Aspie Explorations

My results on the RDOS Aspie Quiz

Your neurodiverse (Aspie) score: 116 of 200
Your neurotypical (non-autistic) score: 97 of 200
You seem to have both neurodiverse and neurotypical traits

Had I taken the above quiz before I got married and moved out of my abusive home, I would likely have scored further to the right (neurodiverse) side of the chart. I was so special-topic-y as a kid, you wouldn’t believe it. (Ask me something about Medieval and Renaissance English history, I dare you.) This made me successful in certain high school classes but incomprehensible to my peers. A holdover from this experience is that whenever I’m very excited about a new interest, or absorbed in writing a scene in my novel, a self-hating voice cranks up: “Nobody cares about this!” I’m feeling it right now as I write this post!

Social media has helped normalize my love of niche specialties. If I want to talk about the Trinity, or trauma theory, or genderqueerness, for an entire year and see everything else in life through that lens, there is some micro-community in the blogosphere or on Twitter that will go along for the ride. I am self-employed now, also thanks to the Internet; I can take a break with friends who share my interests, then return to the solitary bliss of a home office customized for my sensory sensitivities. It’s harder to fit in when one’s social world is limited to the random people in a school or workplace, where every day involves awkward negotiations around accessibility in a shared space that’s too loud, bright, or poorly ventilated for a neurodiverse person.

Even taking those new freedoms into account, the social skills component of the spectrum has shifted considerably for me over time. My youth was spent in a perpetual state of rage and anxiety from being bullied at home and at school. Not only did I not have the bandwidth to figure out what other kids were thinking and feeling, I eventually lost the motivation. As a matter of principle, I refused to walk in the shoes of people who had never shown empathy for me. Moreover, my mother’s narcissism raised her idiosyncratic tastes to the status of Old Testament purity laws; I was actively forbidden to consume media that would have helped me understand my peers’ cultural references, or to wear age-appropriate stylish clothes. The only way to salvage some self-esteem was to wear my weirdness defiantly.
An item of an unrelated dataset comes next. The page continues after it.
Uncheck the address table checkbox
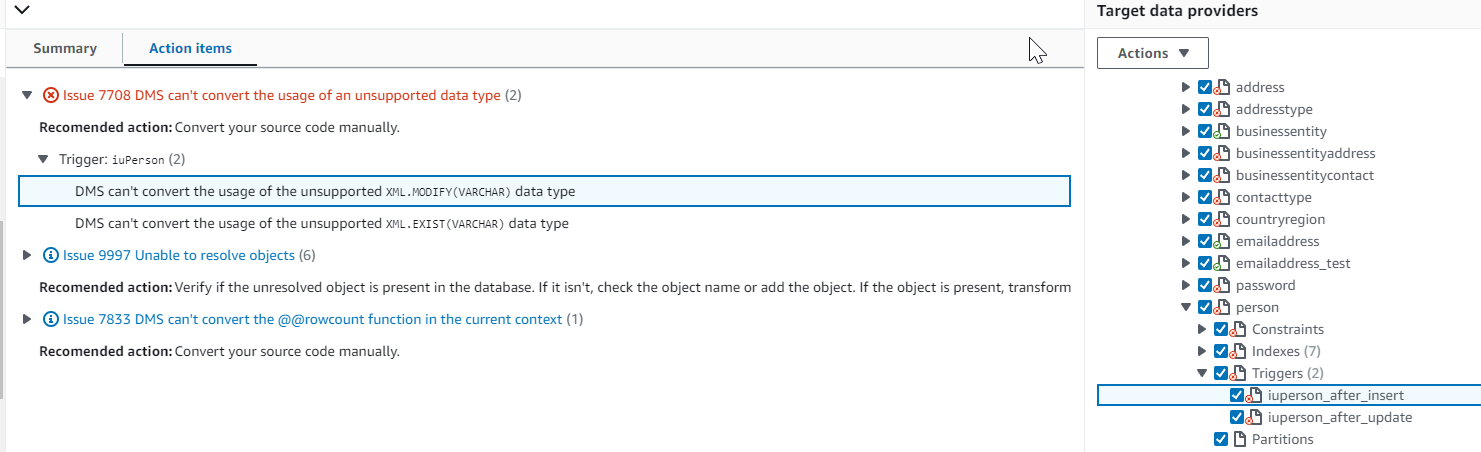 (1205, 87)
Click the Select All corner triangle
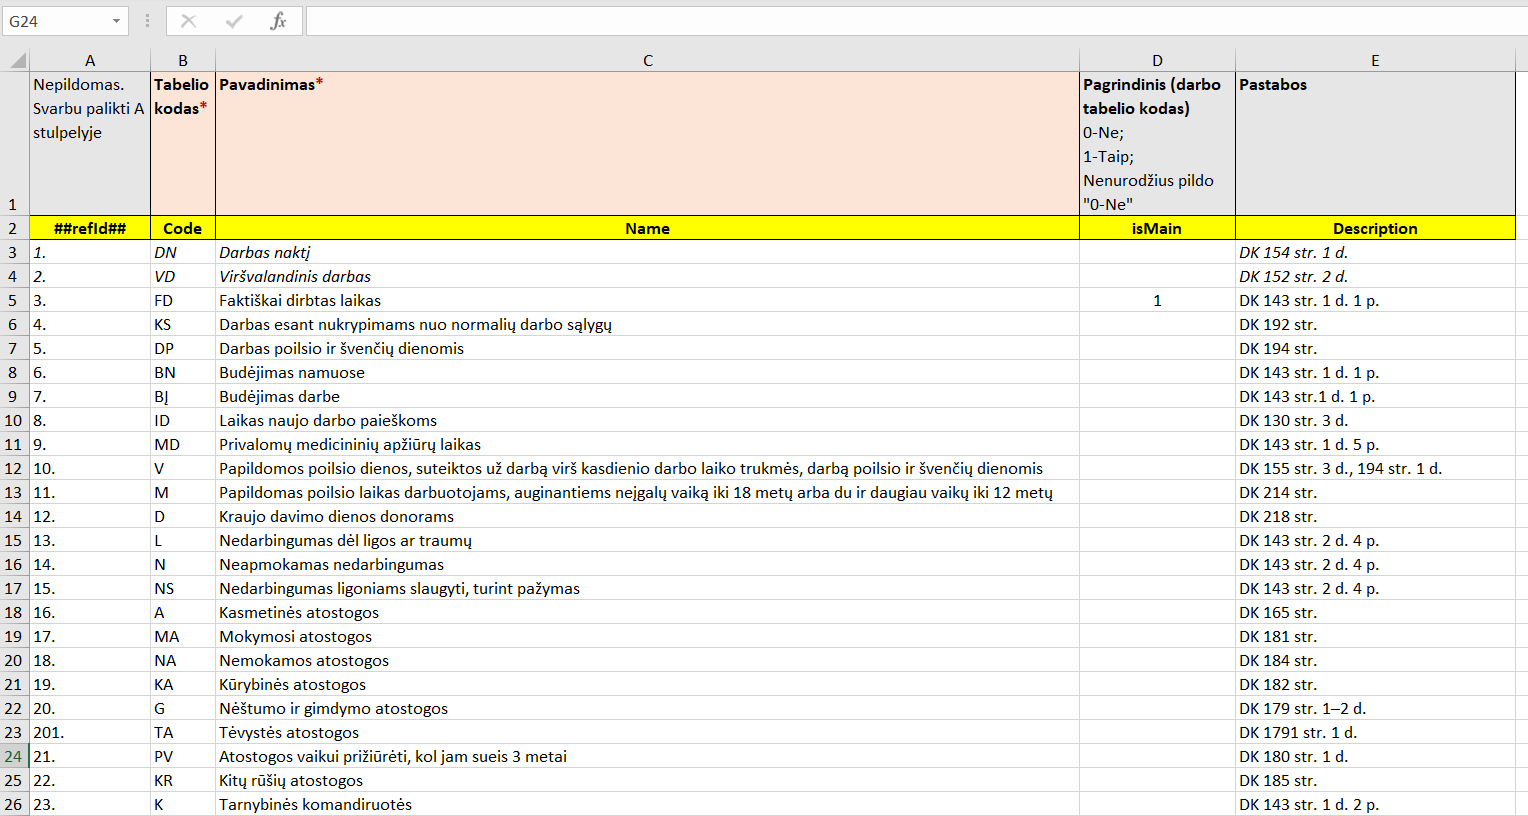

I don’t have the typical Aspie presentation of being unable to read facial expressions or emotions. I love analyzing people’s feelings and relationship patterns–I’m a novelist. Survival in my mother’s house also required me to anticipate her every whim, so much that I sometimes feel I’ve used up my lifetime quota of mind-reading energy. However, in my youth, I was much more literal about thinking their feelings were wrong. I could understand in the sense of “I perceive she has a crush on that guy” but not in the sense of “I can imagine myself having a crush on a guy like that, or acting that way about a guy I liked”. Ayn Rand was right, attraction should be rational, damn it! I’m not really different now, I just have far lower expectations of people’s rationality, even my own.

This combative idealism carries over into situations where someone’s implied feelings and body language are at odds with their words and actions. I’m misled, perhaps more easily than a neurotypical person, into believing the explicit cues to the exclusion of contradictory implicit ones. But this is as much a choice as it is a blind spot. My anxiety spins out of control when I can’t trust that someone is being straightforward. Rather like letting my phone go to voicemail so that people will text me instead, I don’t try to read hidden signals because I want to encourage people around me to be direct. Does it work? How would I know?!
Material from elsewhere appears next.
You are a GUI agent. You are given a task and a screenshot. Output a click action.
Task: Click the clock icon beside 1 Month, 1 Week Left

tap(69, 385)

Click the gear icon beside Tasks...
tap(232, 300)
I was never diagnosed, nor do I see the need to get a formal diagnosis now, because I’m not seeking any medical services. But I’m discovering many wonderful female and genderqueer Aspie blogs where I keep having “Me too!” moments. They make connections between odd traits of mine that I never realized were related to anything.
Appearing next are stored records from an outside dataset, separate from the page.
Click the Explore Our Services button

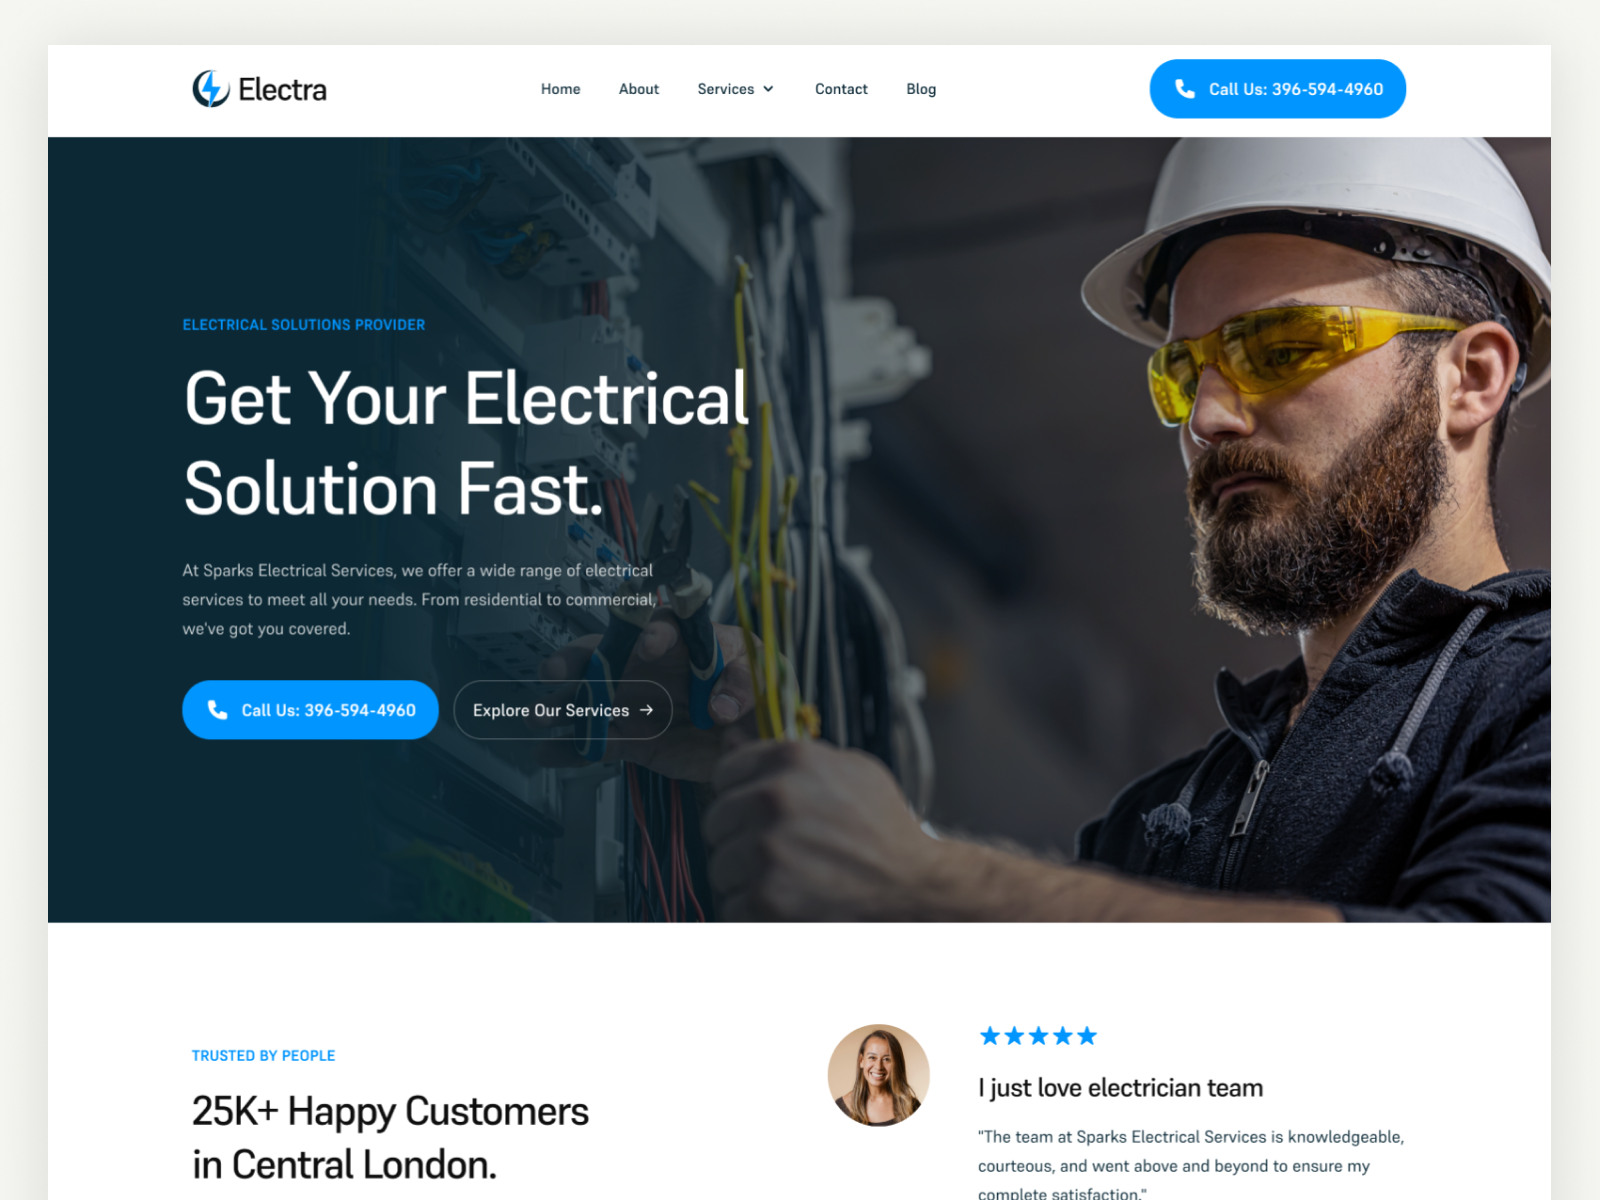(563, 710)
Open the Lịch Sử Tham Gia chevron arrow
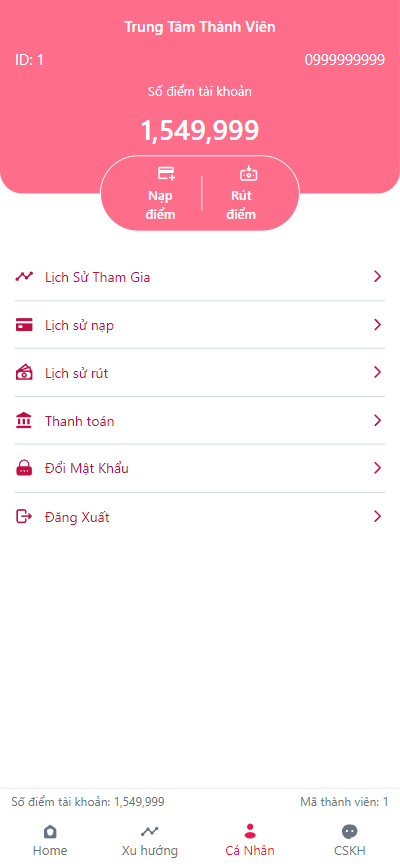Viewport: 400px width, 866px height. tap(377, 277)
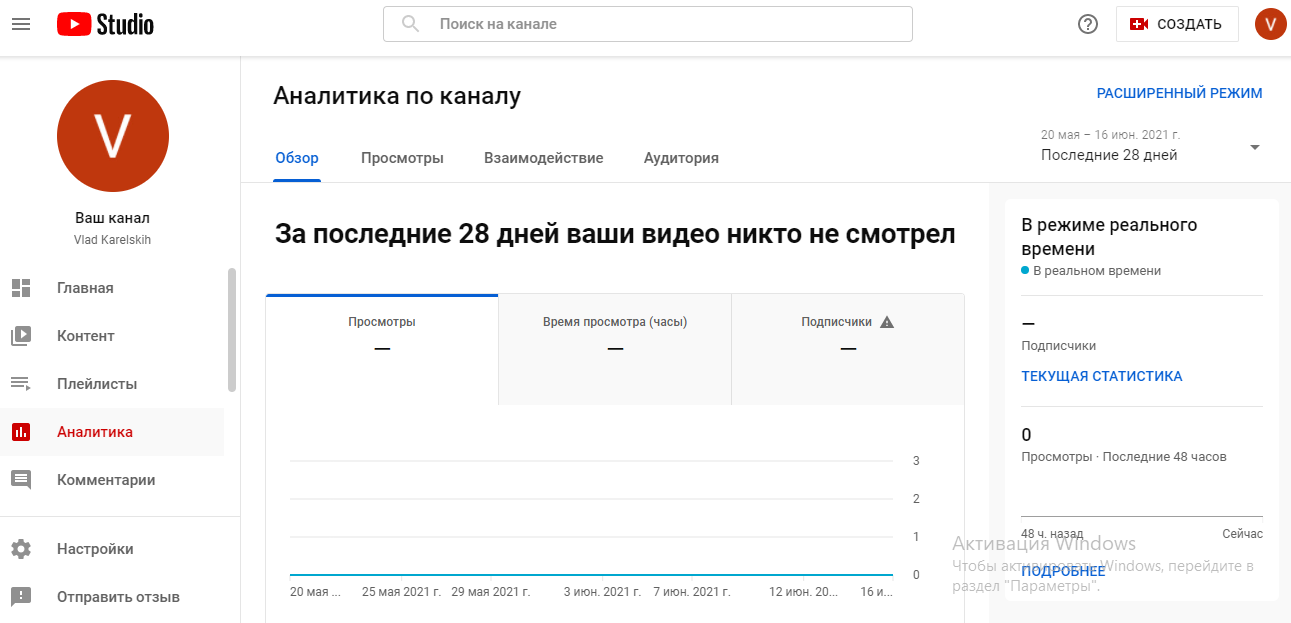Image resolution: width=1291 pixels, height=623 pixels.
Task: Open Настройки gear icon
Action: [21, 549]
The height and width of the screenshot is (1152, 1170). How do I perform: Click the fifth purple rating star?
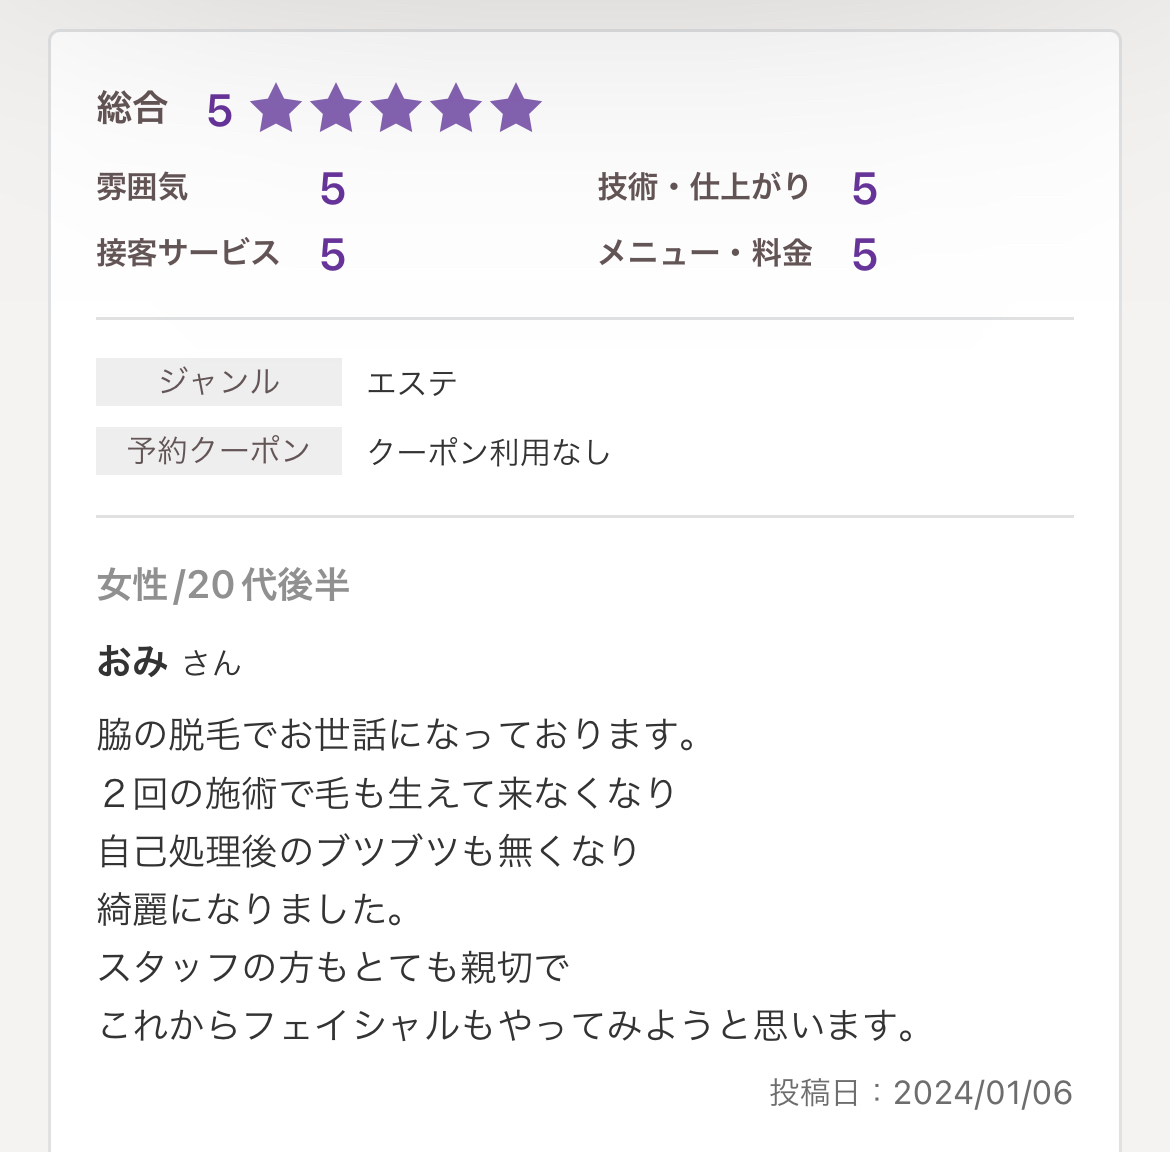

I first got a clue that I was on the spectrum when I read Feminist Aspie’s post about her extreme sensitivity to heat. This problem that I share with her has probably been my single biggest obstacle to fitting in with “normal” social life (after I stopped being abused, that is). Because environments that most people find comfortable can put me into temperature meltdown, I often have to choose between bowing out of a group event for a reason that people think is stupid or untrue, or attending and making others uncomfortable with my access needs. Either way I risk being told that I don’t care enough about people, when in fact I am doing invisible extra work just to “relax” with them. The emotional labor that Aspie women and female-ish people do to stay connected is not really appreciated because of sexism; more on that in a future post.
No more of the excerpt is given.